Pendant ce temps, Veilhan expose, avec les Frères Ripoulin (où l'on retrouve son voisin d'atelier Pierre Huyghe et l'artiste Claude Closky) ou avec le groupe Zig-Zag, des peintures dans des endroits désaffectés de la ville, réalise des pochettes de disques, fait des performances dans la rue, compose des toiles qui servent de fond visuel au clip Marcia Baila des Rita Mitsouko. Souvent mentionné comme un artiste des années 90, Veilhan aura donc fait dans les années 80 l'apprentissage discret de la dispersion, période où tout se mixe et se mélange : peinture, musique, happenings et noctambulisme, dans une vague et euphorique confusion.

Après un séjour à Berlin, où il suit les cours de peinture du grand Georg Baselitz, Veilhan revient en 1986 et présente avec l'artiste Pierre Bismuth un étrange spectacle de tableaux, 124 images live !  : "A l'époque, on peignait lui et moi une toile par jour, on ne savait pas quoi faire de tout ça et, en même temps, on cherchait une façon un peu différente de les montrer. Alors on a loué le Théâtre Grévin et avec Christophe Salengro (aujourd'hui président de Groland sur Canal+), on a fait défiler nos tableaux sur scène, avec des entractes. Je suis artiste, je fais des choses qui peuvent paraître conceptuelles, mais en fait je me sens toujours très proche de l'énergie adolescente, comme de toute cette période post-punk, dérisoire et en même temps très lucide."

Vieux reste de cette période d'activisme artistique, quinze ans plus tard, Veilhan reforme un groupe dont il est le leader et le producteur. Mais un groupe de peinture. Un atelier collectif, à l'ancienne, comme Léonard de Vinci ou d'autres faisaient travailler plus de trente personnes sous leurs seules signatures. «J'ai proposé à trois amis, un styliste, un décorateur et un graphiste, de faire des peintures. Aucun n'est peintre, moi non plus. Je conçois l'image de départ : je réalise d'abord une photo dans mon atelier, puis sur ordinateur je lui donne un fond. Ensuite, on l'exécute. Pour moi, il s'agit de dissocier la genèse de la production. Ça me permet d'enlever la part de créativité personnelle dans la peinture, d'évacuer la psychologie, même quand c'est un portrait de moi, en lévitation au-dessus d'une ville par exemple. C'est appliqué et mal fait, illustratif et réaliste mais, en même temps, c'est une entreprise hyper-sérieuse, une oeuvre collective.»
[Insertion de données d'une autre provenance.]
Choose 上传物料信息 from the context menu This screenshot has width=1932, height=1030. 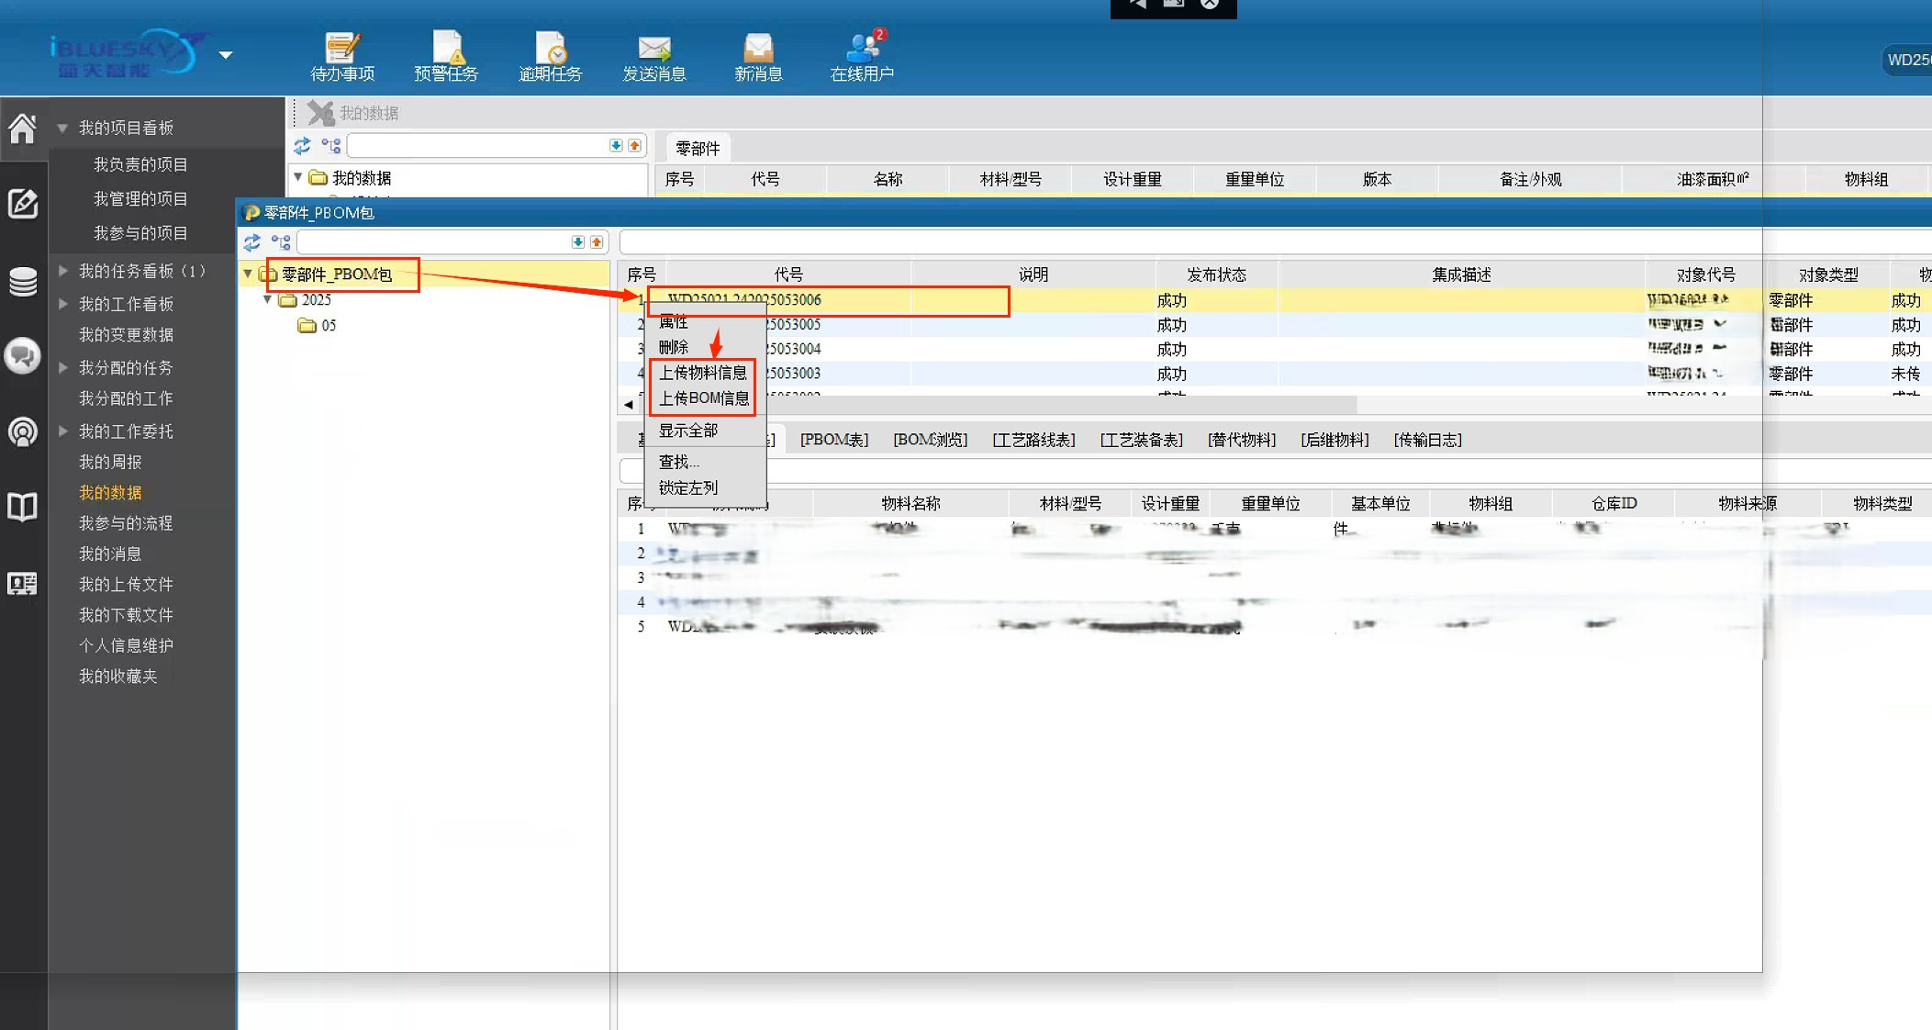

Vider l'art du romantisme, proposer une oeuvre plastique qui ne soit pas l'expression du Moi, mais plutôt une certaine compréhension du réel, revenir à l'invention de la modernité, explorer d'autres aventures possibles. Que ce soit avec un rhinocéros peint en rose ou avec la piste d'hélicoptère qu'il dessina dans les jardins de la Villa Médicis à Rome, Xavier Veilhan se prête au jeu de l'art depuis maintenant plus de dix ans, en tous sens et sous tous les aspects : il creuse des grottes ou des forêts au coeur des musées, fait des sièges en forme de crâne, pose sur la Nièvre une île flottante en polyester où s'entassent des sculptures en résine - encore un scooter, un chien, sa niche et une imitation de rocher, collage improbable de la vie sauvage et du confort domestique. Si l'on ajoute à cela des statues de gardes républicains, des peintures de Twingo, de pigeons ou d'ambulances, des photographies de bar TGV et les cow-boys d'un autre âge (qui serviront d'ailleurs de pochette au prochain CD abonnés des Inrocks), on comprend que l'oeuvre multimédia de Xavier Veilhan, l'un des meilleurs artistes français de sa génération, compose un paysage varié revisitant les genres traditionnels de la peinture d'histoire, du portrait en pied, de la sculpture animale - ensemble complexe et protéiforme.

Un grand Lego en somme. Une vaste machinerie à démonter, à remonter et à précéder le temps, à interroger les rêves et utopies du début du siècle et de notre postmodernité. Comme les ados bricolent leurs bécanes à longueur de journées, comme les enfants jouent au Méccano, Xavier Veilhan revisite différents modes de production, du travail à la chaîne à l'atelier-poterie, déboulonne le système des oeuvres pour en comprendre le fonctionnement, isole des éléments, fabrique des machines à voir et à sentir : "Je suis un constructeur."